:: Texte à examiner

La formation des enseignants

Beaucoup de choses ont déjà été dites mais c’est une question cruciale donc il n’est pas inutile d’en rajouter une couche. De plus, c’est une des missions essentielles des IREM. 
La formation initiale des enseignants a été très bouleversée ces dernières années et c’est encore un chantier. Difficile d’y voir très clair, mais il faut absolument améliorer la formation mathématique et didactique des enseignants du primaire et du personnel d’encadrement de ces enseignants. Les heures qui semblent aujourd’hui octroyées à la formation mathématique et didactique dans les maquettes de master ne peuvent absolument pas permettre d’avoir des enseignants ayant reconstruit un rapport positif à cette discipline, et ayant les connaissances nécessaires pour les enseigner et accompagner efficacement les apprentissages des élèves. Une formation continue même correctement organisée ne peut pallier à elle seule les déficits de la formation initiale, et elle n’est pas là pour cela. Il faut aussi sans aucun doute privilégier les licences pluridisciplinaires pour ne pas systématiquement concentrer tous les efforts sur les années de master.

La formation continue des enseignants est sinistrée et à repenser complètement.

Quelques points sans développement et sans hiérarchie de priorité

Une des fonctions de la formation continue des enseignants du secondaire devrait être de maintenir leur contact avec les mathématiques vivantes et les applications actuelles des mathématiques dans l’esprit du projet Felix Klein de l’ICMI. Sur le projet Klein, lire aussi la conférence que Michèle Artigue a faite à Grenoble, le 24 octobre 2011, lors des Journées nationales de l’APMEP : Mathématiques actuelles et enseignement des mathématiques : quelles synergies ? Sinon, il semble difficile qu’ils puissent aider leurs élèves eux-mêmes à voir les mathématiques comme une science vivante et en prise sur les problèmes de la société. Cela peut aussi aider les enseignants à mieux percevoir la raison d’être des mathématiques qu’ils enseignent.

::::
:: Enregistrements extraits

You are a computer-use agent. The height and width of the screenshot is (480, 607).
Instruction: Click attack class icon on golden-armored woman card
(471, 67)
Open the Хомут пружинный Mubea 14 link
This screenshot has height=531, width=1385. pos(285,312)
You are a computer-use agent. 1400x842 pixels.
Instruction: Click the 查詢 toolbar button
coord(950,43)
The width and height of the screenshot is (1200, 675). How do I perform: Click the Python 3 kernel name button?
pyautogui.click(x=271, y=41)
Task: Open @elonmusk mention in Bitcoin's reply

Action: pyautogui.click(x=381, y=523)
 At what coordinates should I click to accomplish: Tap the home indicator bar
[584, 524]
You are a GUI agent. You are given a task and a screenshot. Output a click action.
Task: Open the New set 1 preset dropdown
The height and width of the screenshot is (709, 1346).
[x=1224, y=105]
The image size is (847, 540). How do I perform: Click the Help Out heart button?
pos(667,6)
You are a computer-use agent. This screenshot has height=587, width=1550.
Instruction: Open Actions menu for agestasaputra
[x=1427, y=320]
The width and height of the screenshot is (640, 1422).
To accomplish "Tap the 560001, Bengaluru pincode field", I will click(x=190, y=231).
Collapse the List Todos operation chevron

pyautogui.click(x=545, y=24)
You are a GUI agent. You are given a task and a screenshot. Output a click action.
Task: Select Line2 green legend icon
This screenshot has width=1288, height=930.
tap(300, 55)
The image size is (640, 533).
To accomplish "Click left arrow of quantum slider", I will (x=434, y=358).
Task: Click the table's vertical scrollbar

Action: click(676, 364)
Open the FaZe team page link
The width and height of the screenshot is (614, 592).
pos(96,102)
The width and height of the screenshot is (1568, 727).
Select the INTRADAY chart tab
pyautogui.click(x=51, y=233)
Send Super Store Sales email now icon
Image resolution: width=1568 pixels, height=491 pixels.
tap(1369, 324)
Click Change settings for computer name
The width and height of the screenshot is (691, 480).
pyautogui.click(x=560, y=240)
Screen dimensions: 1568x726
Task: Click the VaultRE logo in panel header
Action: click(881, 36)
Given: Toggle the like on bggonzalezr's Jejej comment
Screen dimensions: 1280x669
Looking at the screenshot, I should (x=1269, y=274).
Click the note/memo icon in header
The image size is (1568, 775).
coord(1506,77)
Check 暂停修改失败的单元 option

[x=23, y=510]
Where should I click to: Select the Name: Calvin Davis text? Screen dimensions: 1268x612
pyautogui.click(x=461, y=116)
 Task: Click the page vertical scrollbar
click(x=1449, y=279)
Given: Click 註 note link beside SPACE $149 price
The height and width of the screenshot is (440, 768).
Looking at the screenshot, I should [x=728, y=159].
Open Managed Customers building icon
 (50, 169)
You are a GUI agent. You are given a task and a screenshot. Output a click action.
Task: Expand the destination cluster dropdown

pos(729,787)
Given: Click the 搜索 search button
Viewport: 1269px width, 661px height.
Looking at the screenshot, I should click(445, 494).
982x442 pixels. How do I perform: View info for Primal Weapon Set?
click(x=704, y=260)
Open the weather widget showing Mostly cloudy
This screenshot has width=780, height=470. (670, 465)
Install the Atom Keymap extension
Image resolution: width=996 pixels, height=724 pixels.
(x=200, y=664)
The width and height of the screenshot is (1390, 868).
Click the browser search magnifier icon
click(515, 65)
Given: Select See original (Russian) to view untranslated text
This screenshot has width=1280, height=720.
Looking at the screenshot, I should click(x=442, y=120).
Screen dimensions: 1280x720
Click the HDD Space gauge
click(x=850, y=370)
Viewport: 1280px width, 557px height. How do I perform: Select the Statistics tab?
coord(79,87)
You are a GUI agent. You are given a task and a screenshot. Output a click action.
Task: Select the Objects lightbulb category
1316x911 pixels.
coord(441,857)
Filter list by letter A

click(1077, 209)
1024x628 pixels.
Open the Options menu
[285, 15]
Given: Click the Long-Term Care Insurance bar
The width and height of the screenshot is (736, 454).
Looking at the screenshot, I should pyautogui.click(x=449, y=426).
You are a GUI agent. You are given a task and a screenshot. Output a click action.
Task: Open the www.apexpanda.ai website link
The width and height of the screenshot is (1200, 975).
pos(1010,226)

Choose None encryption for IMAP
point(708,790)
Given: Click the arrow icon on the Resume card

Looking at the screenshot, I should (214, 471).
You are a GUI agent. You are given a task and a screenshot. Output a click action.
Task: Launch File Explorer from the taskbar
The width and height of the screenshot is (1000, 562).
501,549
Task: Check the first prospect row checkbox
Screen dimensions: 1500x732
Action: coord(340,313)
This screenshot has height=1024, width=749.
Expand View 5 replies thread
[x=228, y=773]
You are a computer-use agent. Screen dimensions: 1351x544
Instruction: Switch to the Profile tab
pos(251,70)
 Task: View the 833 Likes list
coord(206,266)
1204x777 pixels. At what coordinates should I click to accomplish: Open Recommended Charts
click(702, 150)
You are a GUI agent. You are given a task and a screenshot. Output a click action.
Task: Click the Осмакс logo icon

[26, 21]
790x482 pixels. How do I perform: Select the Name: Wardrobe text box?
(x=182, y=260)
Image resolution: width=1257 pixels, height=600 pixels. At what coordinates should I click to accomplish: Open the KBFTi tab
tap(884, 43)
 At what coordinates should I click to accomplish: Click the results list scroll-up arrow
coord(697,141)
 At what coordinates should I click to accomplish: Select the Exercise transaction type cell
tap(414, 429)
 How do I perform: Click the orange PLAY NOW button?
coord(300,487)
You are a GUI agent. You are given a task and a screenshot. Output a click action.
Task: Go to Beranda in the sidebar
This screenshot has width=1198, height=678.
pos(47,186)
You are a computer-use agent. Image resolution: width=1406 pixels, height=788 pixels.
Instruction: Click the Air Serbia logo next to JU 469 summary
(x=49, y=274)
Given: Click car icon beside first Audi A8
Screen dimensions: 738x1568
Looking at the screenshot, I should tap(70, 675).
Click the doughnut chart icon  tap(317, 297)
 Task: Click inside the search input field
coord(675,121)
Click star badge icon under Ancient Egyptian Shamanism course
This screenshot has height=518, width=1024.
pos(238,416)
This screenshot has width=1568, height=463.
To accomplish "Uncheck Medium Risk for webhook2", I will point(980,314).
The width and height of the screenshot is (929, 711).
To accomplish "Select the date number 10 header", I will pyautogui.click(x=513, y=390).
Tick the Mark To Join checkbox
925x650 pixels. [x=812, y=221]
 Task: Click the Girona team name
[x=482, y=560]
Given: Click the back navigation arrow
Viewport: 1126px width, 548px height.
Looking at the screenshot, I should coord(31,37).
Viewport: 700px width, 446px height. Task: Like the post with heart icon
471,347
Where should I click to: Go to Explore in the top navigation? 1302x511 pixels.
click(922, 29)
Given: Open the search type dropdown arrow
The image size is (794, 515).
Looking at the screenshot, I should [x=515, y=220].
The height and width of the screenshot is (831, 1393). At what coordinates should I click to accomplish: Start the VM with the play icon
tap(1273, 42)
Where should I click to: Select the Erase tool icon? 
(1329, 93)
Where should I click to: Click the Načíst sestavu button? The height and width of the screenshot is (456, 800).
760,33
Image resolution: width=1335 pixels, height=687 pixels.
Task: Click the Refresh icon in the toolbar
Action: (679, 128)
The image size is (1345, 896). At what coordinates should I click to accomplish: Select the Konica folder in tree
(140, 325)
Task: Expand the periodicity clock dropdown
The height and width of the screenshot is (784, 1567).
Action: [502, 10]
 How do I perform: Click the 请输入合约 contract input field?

::::

### [Travail à faire]
**1)** Répondez à ces questions d'après le texte sur la formation des enseignants :
(a) Quel type de licences faut-il privilégier selon le texte ?
(b) Quels deux qualificatifs le texte applique-t-il à la formation continue des enseignants ?
(c) Où, quand et dans quel cadre Michèle Artigue a-t-elle donné sa conférence ?
**2)** Poursuivez le texte sur la formation des enseignants à partir de sa dernière phrase.

### [Corrigé]
**1)**
(a) Les licences pluridisciplinaires.
(b) Elle est « sinistrée » et « à repenser complètement ».
(c) À Grenoble, le 24 octobre 2011, lors des Journées nationales de l'APMEP.

**2)**
La formation devrait s’appuyer beaucoup plus systématiquement sur les acquis de la recherche. Ceci suppose bien sûr que ces derniers soient identifiés, mais c’est loin d’être suffisant pour faire des acquis de la recherche des outils productifs pour la formation des enseignants. Ce qui est aussi en jeu, c’est une autre conception de la dissémination des résultats et des ressources, des rapports entre formation continue et terrain.
La formation devrait être pensée pour contribuer à briser l’isolement du métier d’enseignant. Toutes les études montrent que les évolutions productives et durables passent par la construction d’équipes, de communautés, avec le soutien de chercheurs, la construction de réseaux, et leur élargissement progressif, par un travail conçu comme collaboratif.
La nécessité de rompre avec certaines formes de discours et oppositions simplistes, entre pédagogies transmissives et constructives, entre l’apprentissage de concepts et celui de techniques. Prendre en compte ce que l’on sait aujourd’hui des pratiques enseignantes, de la façon dont elles se forment et évoluent, et du travail de l’enseignant.